Из кухни раздался голос Самойлова:
- Всех почти выловили, - черт их возьми!.. Теперь нам нужно дело продолжать по-прежнему, не только для дела, - а и для спасения товарищей.
- А - работать некому! - добавил Егор, усмехаясь, - Литература у нас есть превосходного качества, - сам делал!.. А как ее на фабрику внести - сие неизвестно!
- Стали обыскивать всех в воротах! - сказал Самойлов. Мать чувствовала, что от нее чего-то хотят, ждут, и торопливо спрашивала:
- Ну, так что же? Как же? Самойлов встал в дверях и сказал:
- Вы, Пелагея Ниловна, знакомы с торговкой Корсуновой…
- Знакома, ну?
- Поговорите с ней, не пронесет ли она? Мать отрицательно замахала руками.
- Ой, нет! Баба она болтливая, - нет! Как узнают, что через меня, - из этого дома, - нет, нет!
И вдруг, осененная внезапной мыслью, она тихо заговорила:
- Вы мне дайте, дайте - мне! Уж я устрою, я сама найду ход! Я Марью же и попрошу, пусть она меня в помощницы возьмет! Мне хлеб есть надо, работать надо же! Вот я и буду обеды туда носить! Уж я устроюсь!
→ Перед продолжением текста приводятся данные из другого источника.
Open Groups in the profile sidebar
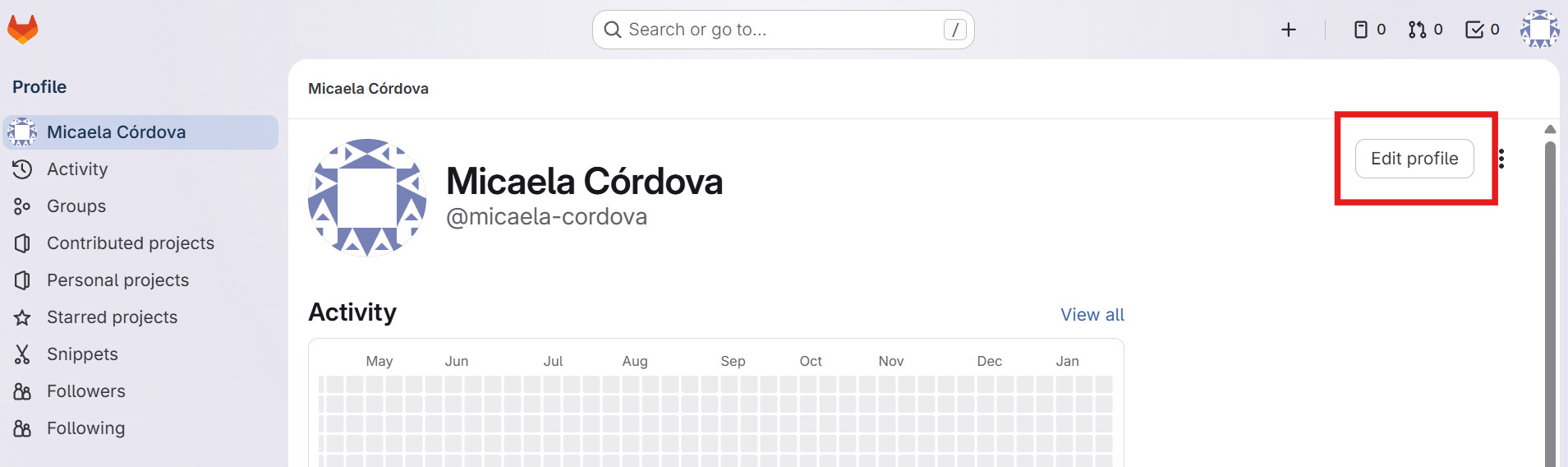coord(76,206)
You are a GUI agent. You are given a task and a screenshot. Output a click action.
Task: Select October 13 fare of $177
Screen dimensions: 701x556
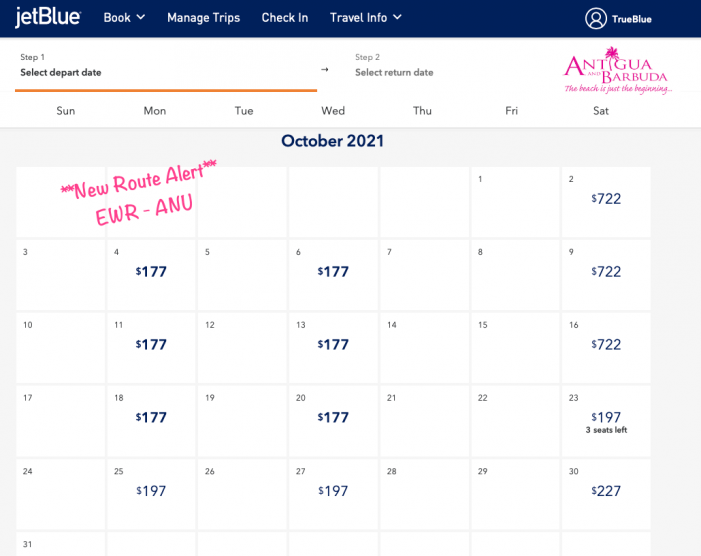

Прижав руки к груди, она торопливо уверяла, что сделает все хорошо, незаметно, и в заключение, торжествуя, воскликнула:
- Они увидят - Павла нет, а рука его даже из острога достигает, - они увидят!
Все трое оживились. Егор, крепко потирая руки, улыбался и говорил:
- Чудесно, мамаша! Знали бы вы, как это превосходно! Прямо - очаровательно.
- Я в тюрьму, как в кресло сяду, если это удастся! - потирая руки, заметил Самойлов.
- Вы - красавица! - хрипло кричал Егор.
Мать улыбнулась. Ей было ясно: если теперь листки появятся на фабрике, - начальство должно будет понять, что не ее сын распространяет их. И, чувствуя себя способной исполнить задачу, она вся вздрагивала от радости.
- Когда пойдете на свидание с Павлом, - говорил Егор, - скажите ему, что у него хорошая мать…
- Я его раньше увижу! - усмехаясь, пообещал Самойлов.
- Вы так ему и скажите - я все, что надо, сделаю! Чтобы он знал это!..
- А если его не посадят? - спросил Егор, указывая на Самойлова.
- Ну - что же делать!
Они оба захохотали. И она, поняв свой промах, начала смеяться, тихо и смущенно, немножко лукавя.
- За своим - чужое плохо видно! - сказала она, опустив глаза.